At a February 2013 pest control meeting in Cabo San Lucas, Mexico, Kordek left the beach to listen to a presentation from Lance R. Tullius, a mergers and acquisitions adviser, and began to seriously think about selling his business. Kordek returned to the beach to meet his wife Mary Beth Kordek, who at the time served as A-Active’s chief financial officer, and told her he was considering a sale.
Kordek hired Tullius as an adviser in May 2013, and Tullius started a company analysis of A-Active in October of that year. Kordek, Tullius and their team met with five buyers in December. Following three days of due diligence in January 2014, A-Active closed with Rentokil on Feb. 1, 2014.
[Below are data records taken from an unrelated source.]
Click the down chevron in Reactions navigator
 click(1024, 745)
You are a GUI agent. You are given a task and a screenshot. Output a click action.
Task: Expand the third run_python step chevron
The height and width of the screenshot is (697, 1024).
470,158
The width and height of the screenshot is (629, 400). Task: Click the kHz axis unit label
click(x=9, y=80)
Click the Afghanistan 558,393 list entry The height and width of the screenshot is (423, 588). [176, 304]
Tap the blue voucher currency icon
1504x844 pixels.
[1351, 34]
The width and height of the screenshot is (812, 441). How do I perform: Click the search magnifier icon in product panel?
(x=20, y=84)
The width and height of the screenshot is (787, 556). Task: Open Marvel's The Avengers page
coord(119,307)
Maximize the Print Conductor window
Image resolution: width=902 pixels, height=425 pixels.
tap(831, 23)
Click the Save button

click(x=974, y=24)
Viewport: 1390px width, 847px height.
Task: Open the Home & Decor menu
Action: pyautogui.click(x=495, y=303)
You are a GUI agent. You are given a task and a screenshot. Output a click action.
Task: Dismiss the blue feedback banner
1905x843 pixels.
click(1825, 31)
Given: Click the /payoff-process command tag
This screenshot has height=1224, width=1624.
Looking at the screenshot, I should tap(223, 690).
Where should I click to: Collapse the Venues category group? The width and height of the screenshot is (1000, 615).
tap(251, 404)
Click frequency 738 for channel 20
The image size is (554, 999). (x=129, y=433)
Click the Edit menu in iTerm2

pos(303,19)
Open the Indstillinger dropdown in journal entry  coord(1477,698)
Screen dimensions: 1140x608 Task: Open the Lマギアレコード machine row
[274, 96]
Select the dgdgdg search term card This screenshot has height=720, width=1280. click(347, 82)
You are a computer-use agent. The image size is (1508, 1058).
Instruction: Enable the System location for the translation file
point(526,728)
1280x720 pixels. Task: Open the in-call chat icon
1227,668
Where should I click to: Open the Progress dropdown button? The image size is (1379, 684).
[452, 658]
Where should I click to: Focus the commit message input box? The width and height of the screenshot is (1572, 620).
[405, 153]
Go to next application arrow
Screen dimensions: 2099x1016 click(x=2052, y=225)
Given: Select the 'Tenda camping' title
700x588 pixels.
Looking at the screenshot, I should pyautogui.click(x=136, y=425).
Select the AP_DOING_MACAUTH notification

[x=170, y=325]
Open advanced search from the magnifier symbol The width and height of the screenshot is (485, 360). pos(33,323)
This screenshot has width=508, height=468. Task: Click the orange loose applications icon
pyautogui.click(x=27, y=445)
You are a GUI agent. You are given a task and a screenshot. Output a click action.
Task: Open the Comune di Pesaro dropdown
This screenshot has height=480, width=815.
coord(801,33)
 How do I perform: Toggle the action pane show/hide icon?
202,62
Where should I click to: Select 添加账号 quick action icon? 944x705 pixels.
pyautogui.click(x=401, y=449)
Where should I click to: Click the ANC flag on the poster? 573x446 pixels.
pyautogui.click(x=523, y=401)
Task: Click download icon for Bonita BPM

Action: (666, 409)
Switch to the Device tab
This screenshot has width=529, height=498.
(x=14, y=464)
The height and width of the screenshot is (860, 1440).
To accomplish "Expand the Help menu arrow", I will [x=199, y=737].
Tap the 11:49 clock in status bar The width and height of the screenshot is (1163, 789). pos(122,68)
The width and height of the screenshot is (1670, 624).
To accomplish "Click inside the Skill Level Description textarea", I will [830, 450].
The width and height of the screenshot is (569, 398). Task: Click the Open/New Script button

GOING THROUGH WITH A SALE. The sale of a business can take as short or long as the owner wants it to, Kordek said. For him, it was a relatively quick process. “I had made the commitment, and I refer to it affectionately as having to get a divorce from the company, because I was so emotionally attached to the people and to the customers and to the business and to all of those things, that it would be the equivalent of divorcing the woman you love more than anything in the world who has never done anything wrong to you,” he said.
But Kordek has not had any regrets or felt seller’s remorse since going through with the sale of A-Active. In retrospect, he has thought about the negotiation process and realizes that sure, he might have walked away from money on the table, but his biggest concern was finding the right cultural fit for his company, and he was able to do just that.
Business owners who have decided to sell should keep a specific number in mind, Kordek said. “If your number is X, be prepared to say, ‘I will accept nothing less than X unless somebody can explain to me why,’” he said. “And if they can, then you need to be prepared to accept the reality that (your business) might be worth less than you say.”
Many people warned Kordek due diligence would be a horrible experience. But that wasn’t the case for him. Not only did Kordek not despise due diligence, he enjoyed it. He was able to show off A-Active’s successes over the years and revisit some memories along the way.
After the company changed hands, Kordek stayed on for six months to assist with the transition.
LIFE AFTER THE SALE. One of the most important lessons in selling your company is to have a post-sale plan, Kordek said. “What I’ve seen happen when a lot of folks sell their business (is that the) emotional roller coaster turns into a train wreck because they didn’t have any plan on what they were going to do next,” he said. “They woke up one day and said, ‘I don’t have a company anymore. I don’t have employees. People don’t need me. I’m not important anymore.’”
However, Kordek had a plan. Since he sold A-Active, he started a consulting business. He has spent more time with his parents and children; he writes, travels, scuba dives, fishes and golfs. “I’ve also grown as an individual because having been through this experience. It brings a lot of the things that you go through as an adult, to closure,” he said.
There is no such thing as an informal sale, Kordek said. “And you can stay on, work for them, work with them, but once you’ve sold it, it’s not yours anymore. They can make changes. If you sold them a black Cadillac and they want to make it a pink Cadillac, they own it.”
The experience was overwhelmingly positive for Kordek and his family, and he has familiarized himself even more with how businesses sell. “I would do it all over again, even and especially knowing what I know now,” he said.
The author is a Cleveland-based freelancer.